Mercedes driver Lewis Hamilton has urged organisers and F1 to make changes to the Monaco Grand Prix to make it more exciting for fans, with the seven-time world champion branding it impossible to overtake on the street circuit.
Despite the glitz and the glamour in Monaco and the tight, windy nature of the track, it’s become increasingly processional once qualifying has set the stage ahead of the race, with overtaking opportunities minimal.
The Briton, who leads the way in the driver’s standing’s heading into Sunday’s race, has only won three times in 13 visits to Monaco, with his closest title rival Max Verstappen having never stood on the podium in a result that counted.

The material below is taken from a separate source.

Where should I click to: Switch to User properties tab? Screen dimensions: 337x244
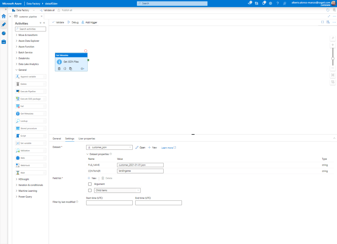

And even though the race is a driver favourite, Hamilton said they must act to make changes.
“There is zero opportunity to overtake in a race but that has been the case for some time, it needs to change, we have had the same format for years,” said Hamilton. “It is the best venue, the most beautiful place we get to race at but you know it is never exciting for fans
“On the list of difficult places to overtake it’s off the scale, highly unlikely you would get the opportunity and I don’t think fans enjoy that. I don’t know what the solution is but I hope when we look forward it can be a more exciting race.”
Yet after four thrilling races, with close wheel-to-wheel with Verstappen over the opening races, Hamilton expects very few fireworks on Sunday.
He added: “We’ve got a lot of tracks that we go to where you see racing. I think it’s been an exciting start to a season where you are seeing people overtaking and you see the whole field closed up.
“You’re going to just see a train, naturally, on Sunday. The fans already know that’s what’s going to happen this weekend, however it’s still exciting to watch, somehow.”
With modern F1 cars so heavy and wide, passing is all but impossible, and speaking exclusively to Express Sport, four-time Indycar champion Dario Franchitti was inclined to agree with the Briton.
“I looked the other day, because I was over in the US [watching the Emilia Romagna Grand Prix] and I kept saying the cars are getting big,” said Franchitti, standing in the pit lane ahead of the Formula E Monaco ePrix.
“And I looked at this graph from the sort of 60s cars up until today, even from the late 90s, and they’ve got way too big in my opinion, as a fan.
“They need to get back to a smaller car, so the tracks fit them again, It’s a real shame, you look at Imola and they just look huge.
“They’re unbelievably impressive cars, but I think for the fans at home they need to race better, and one of those things might be actually having a smaller car.”